**What you are asked to do:** Find every line in the entries that holds the string "Plage" and report it.

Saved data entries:
━━━━
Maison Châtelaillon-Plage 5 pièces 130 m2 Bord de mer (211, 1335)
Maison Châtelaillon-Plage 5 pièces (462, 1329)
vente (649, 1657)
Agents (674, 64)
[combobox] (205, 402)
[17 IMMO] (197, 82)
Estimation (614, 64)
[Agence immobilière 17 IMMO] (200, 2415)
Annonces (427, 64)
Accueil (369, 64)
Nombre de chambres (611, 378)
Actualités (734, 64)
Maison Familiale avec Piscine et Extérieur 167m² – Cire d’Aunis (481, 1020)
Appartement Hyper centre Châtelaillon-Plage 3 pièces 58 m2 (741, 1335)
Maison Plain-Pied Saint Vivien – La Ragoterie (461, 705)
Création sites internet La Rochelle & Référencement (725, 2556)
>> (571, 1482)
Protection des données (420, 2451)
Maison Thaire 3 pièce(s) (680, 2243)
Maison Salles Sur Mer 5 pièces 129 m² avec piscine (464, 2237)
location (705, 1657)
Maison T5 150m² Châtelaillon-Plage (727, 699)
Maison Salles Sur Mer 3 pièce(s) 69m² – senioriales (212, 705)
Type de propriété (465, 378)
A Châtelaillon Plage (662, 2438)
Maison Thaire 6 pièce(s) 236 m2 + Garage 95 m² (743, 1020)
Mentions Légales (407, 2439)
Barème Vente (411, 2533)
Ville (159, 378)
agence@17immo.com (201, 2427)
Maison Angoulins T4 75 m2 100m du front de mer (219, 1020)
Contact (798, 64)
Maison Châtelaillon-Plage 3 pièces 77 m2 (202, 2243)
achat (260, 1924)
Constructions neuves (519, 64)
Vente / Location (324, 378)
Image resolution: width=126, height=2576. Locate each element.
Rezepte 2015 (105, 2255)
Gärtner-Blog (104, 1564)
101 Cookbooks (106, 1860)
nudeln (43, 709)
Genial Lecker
━━━━
**Finished exercise:**
Maison Châtelaillon-Plage 5 pièces 130 m2 Bord de mer (211, 1335)
Maison Châtelaillon-Plage 5 pièces (462, 1329)
Appartement Hyper centre Châtelaillon-Plage 3 pièces 58 m2 (741, 1335)
Maison T5 150m² Châtelaillon-Plage (727, 699)
A Châtelaillon Plage (662, 2438)
Maison Châtelaillon-Plage 3 pièces 77 m2 (202, 2243)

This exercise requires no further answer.